Michael didn’t call in sick to work. To him, the job had to be done. Sick could wait for another day.
Michael didn’t waiver in his words, either. To him, his word was his bond. And, his bond was his life.
Michael didn’t let the world get in the way of what really was important, either. He was always there for his mother; his family; his wife. And, all the children that came along with them. Although he never had kids of his own, he could often be found playing with those of others. And, “those of others,” always loved Michael, too. To the core.
Michael Brown was a good man. He was a damn good man.
And, just like his mom, Michael loved his stories. And, he could tell them all with a homespun style that made people hang on every word and find peace in the valley with every meaning.

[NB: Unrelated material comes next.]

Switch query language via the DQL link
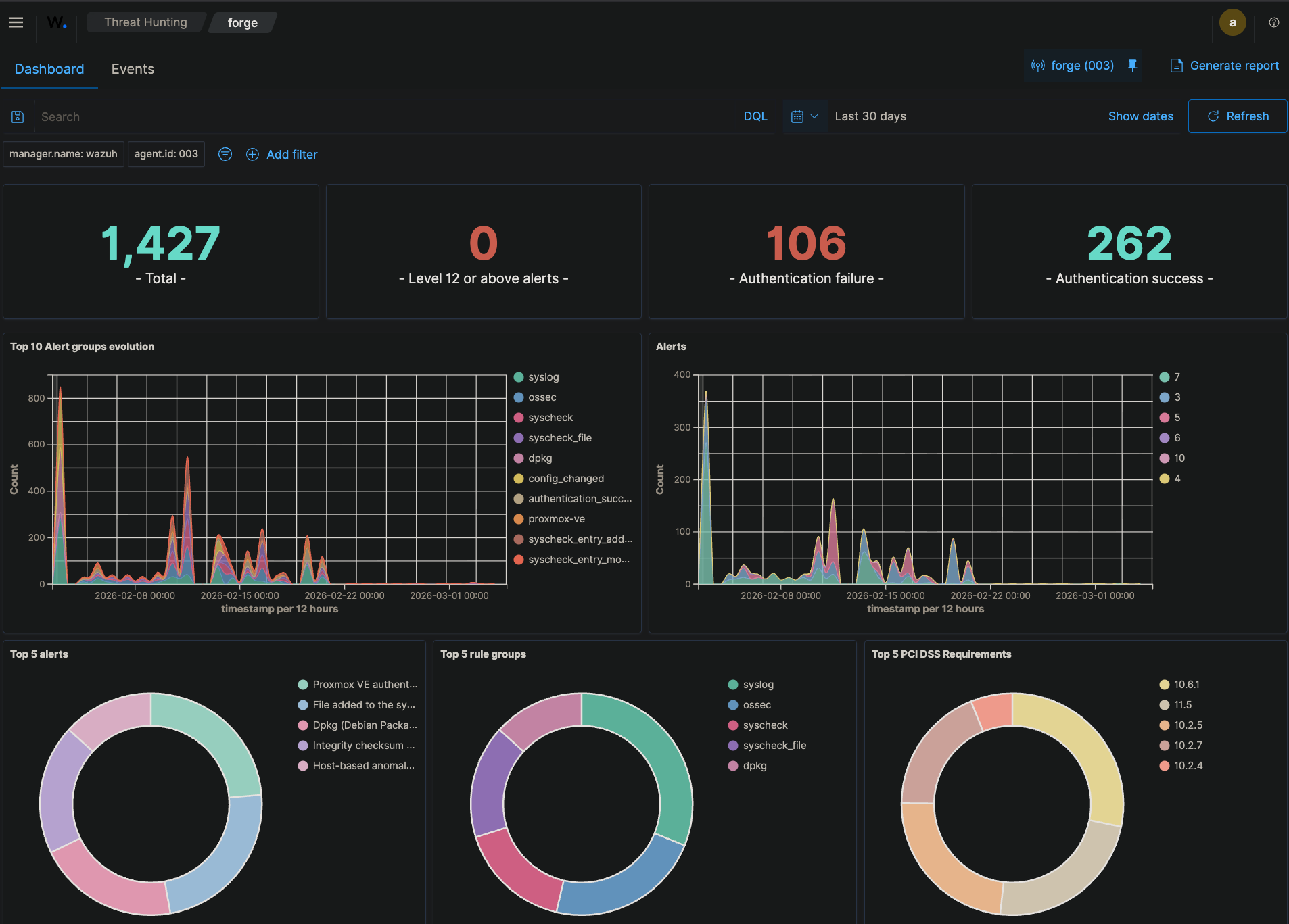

I loved to hear the stories of how Michael would recruit old kitchen appliances and turn them into modern-day barbecue pits. He was especially fond of his conversion of dish washers into smokers. I made Michael promise that he would make me one so that I could put it on the front porch for the world to see. We never got around to actually doing it, but I always wanted to, for sure. I always wanted to.
I loved to hear the stories of how Michael would train his quarter horses and how he would ship them all over the Midwest to race and compete. I always knew we had this love of the horse in common and we would sneak off from every family function to chat about the races of both life and the horse.
I loved to hear him talk about his trips out West to ride his motorcycles — his steel horses. About going to both Sturgis, South Dakota and Sturgis, Kentucky. About riding the hills of Yellowstone and the mountains of Colorado. About jumping on his motorcycle with Janet and going all over West Kentucky and driving heaven’s highways.
And, I loved to tell the story about how Michael was seriously thinking about breaking up with a girlfriend because she put the toilet paper on the roller the wrong way. He liked it to come over the top. Seemingly, his girlfriend would always put the new roll on where it would come off the bottom. Did I mention the word “seriously?” He was serious. And, I often asked him about that. He would laugh and I would too. After all, that girlfriend ended up being his wife, too.
Most of all, I loved to watch him and listen to him talk about the construction of his new barn. It was his life’s mission. He wanted to tear down the old one on his farm and replace it with a new one where he could park his truck, his motorcycles and his memories. He wanted a place to carefully place each of his tools; hang each of his riding garments; hang on to his memories. He wanted a place to store all of his personal belongings — yes. But he wanted a place to store all of his most personal thoughts, stories, and precious times, too. He waited until his retirement to build his own place. And, truthfully, he never got to truly enjoy it.
When he tore down the old barn, I asked what he was going to do with the barn wood. He said he was either going to give it away to a neighbor down the road or burn it. I begged him to give me a chance to come and get it. I wanted some of it to refurbish and put on my basement walls. Michael agreed to save it for me.
Until Leigh Ann found out about our hare-brained scheme. She put a halt to it. She knew better. And, she was right.
Still, all in all, I wish I had one piece of that old barn wood. Just to hang on the wall. Just as a reminder. After all, some things are meant to last a lifetime.
Michael Brown was one of those things. He was meant to last a lifetime. At least, my lifetime.
I never heard the man utter a bad word about another.
I always found him to be happy and with a ready smile.
I never saw him curse the day.
I always found him to be a joyful soul.
I will miss Michael Brown. More than he would know or think. He meant more to me than he would ever admit.
After all, there is one thing about Michael Brown that this world needs a whole lot more of — especially today.
Michael Brown was a good man. He was a damn good man.